### Pixel coordinate grounding data
______________________________
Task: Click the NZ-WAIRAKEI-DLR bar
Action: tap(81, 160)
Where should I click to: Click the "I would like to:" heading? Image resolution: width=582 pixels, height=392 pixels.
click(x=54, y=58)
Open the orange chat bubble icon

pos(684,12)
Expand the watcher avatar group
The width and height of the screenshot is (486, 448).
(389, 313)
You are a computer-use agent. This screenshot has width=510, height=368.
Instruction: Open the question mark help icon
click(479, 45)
______________________________
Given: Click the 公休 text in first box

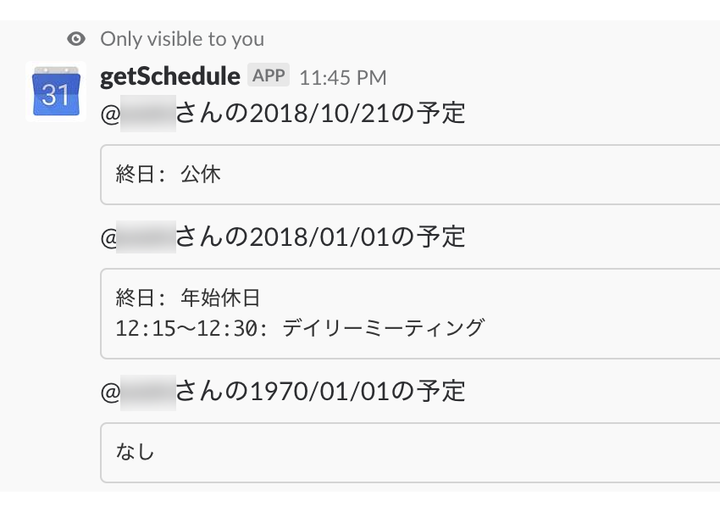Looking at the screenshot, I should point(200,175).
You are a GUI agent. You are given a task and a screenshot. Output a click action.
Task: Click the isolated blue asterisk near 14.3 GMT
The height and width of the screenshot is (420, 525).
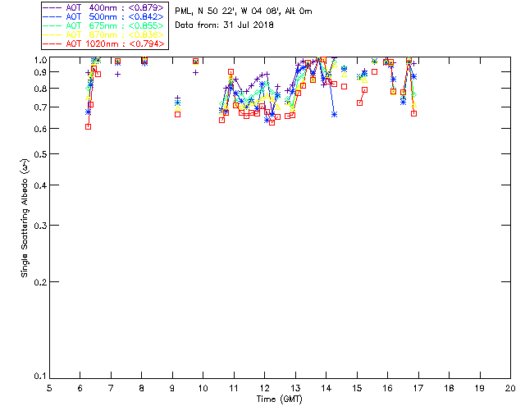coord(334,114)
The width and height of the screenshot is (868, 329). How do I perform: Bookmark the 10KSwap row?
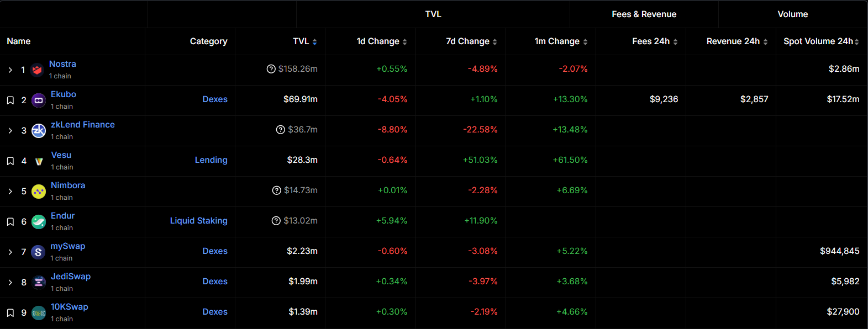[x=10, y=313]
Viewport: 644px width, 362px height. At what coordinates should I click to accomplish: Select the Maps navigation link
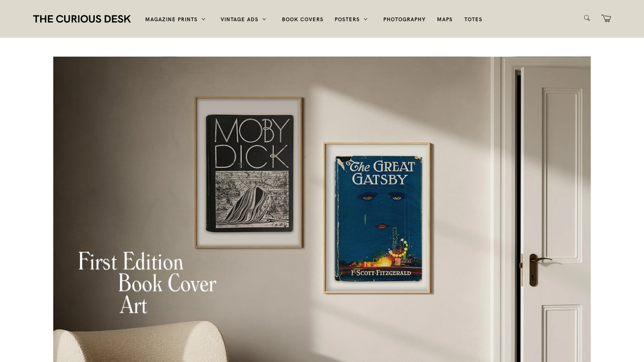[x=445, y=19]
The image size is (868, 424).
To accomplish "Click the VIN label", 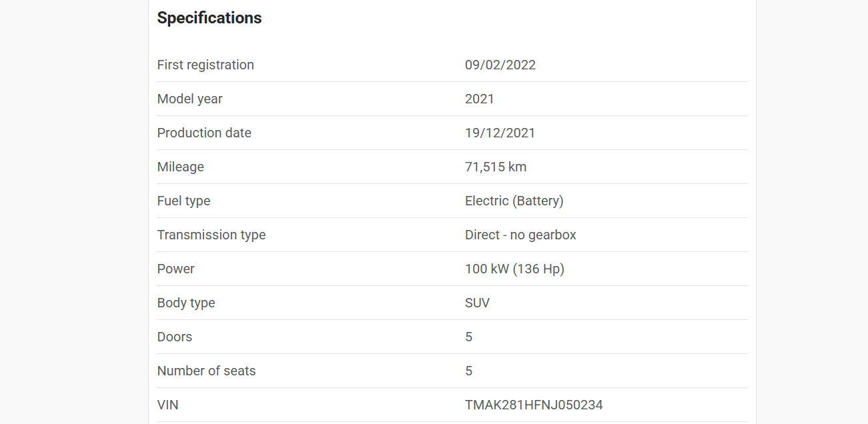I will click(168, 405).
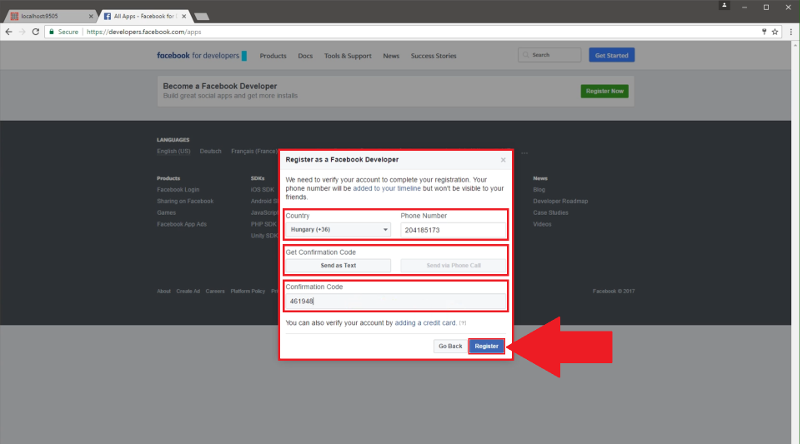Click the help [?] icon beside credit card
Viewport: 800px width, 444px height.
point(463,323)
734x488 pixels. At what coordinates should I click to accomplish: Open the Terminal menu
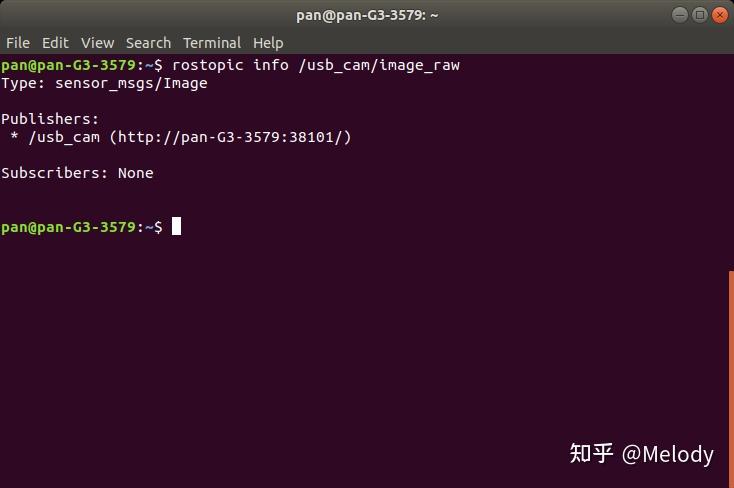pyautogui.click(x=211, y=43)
______________________________
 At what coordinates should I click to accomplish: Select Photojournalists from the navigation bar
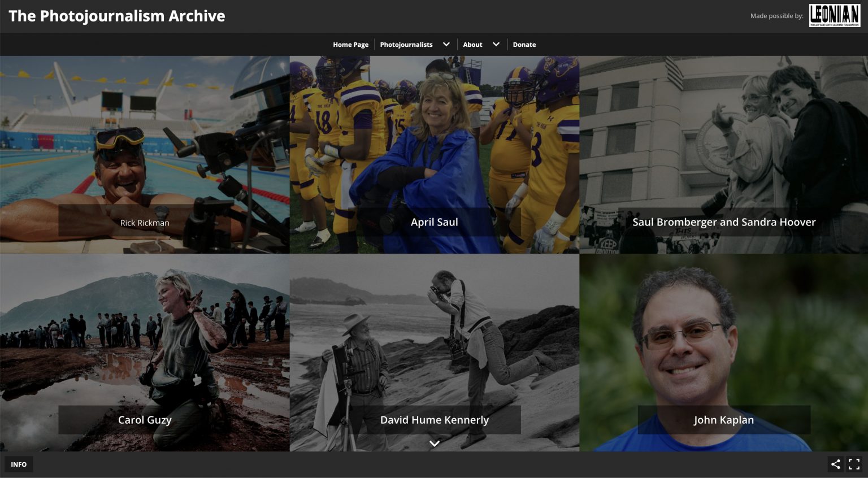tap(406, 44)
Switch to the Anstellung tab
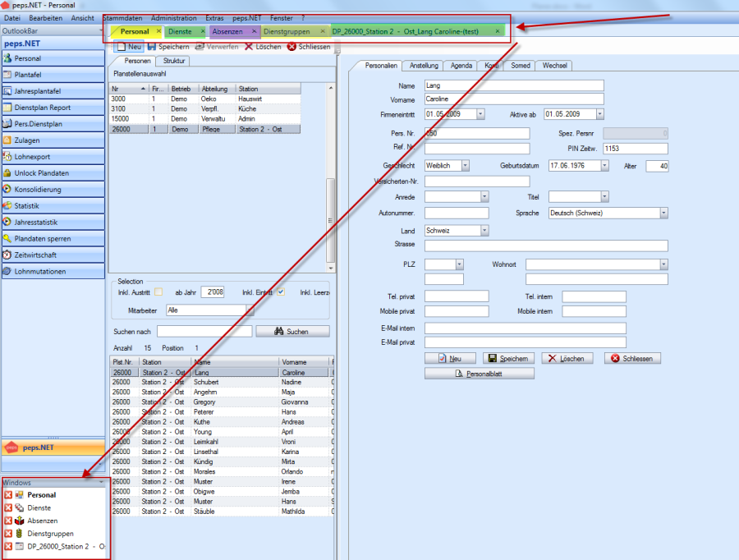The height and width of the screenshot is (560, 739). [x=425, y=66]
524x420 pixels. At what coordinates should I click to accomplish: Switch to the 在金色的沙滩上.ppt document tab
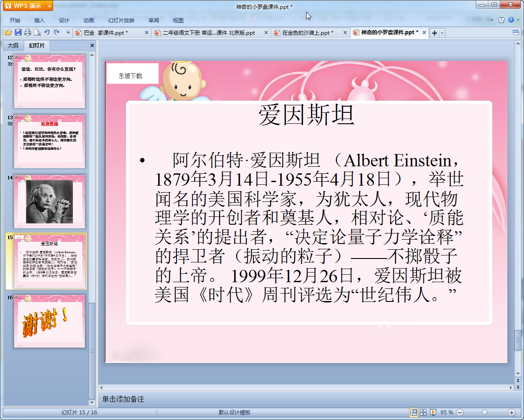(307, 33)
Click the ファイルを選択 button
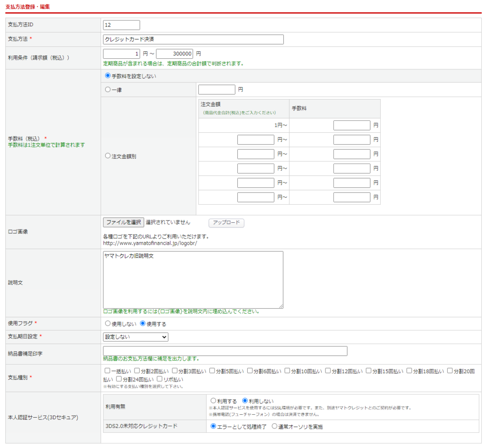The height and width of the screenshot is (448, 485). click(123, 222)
______________________________
### Problem details
Lines from the records above that hold "agent" are the ones to list.

### Your response
You are a computer-use agent. This screenshot has width=510, height=368.
You are a GUI agent. You are given a task and a screenshot. Output a click action.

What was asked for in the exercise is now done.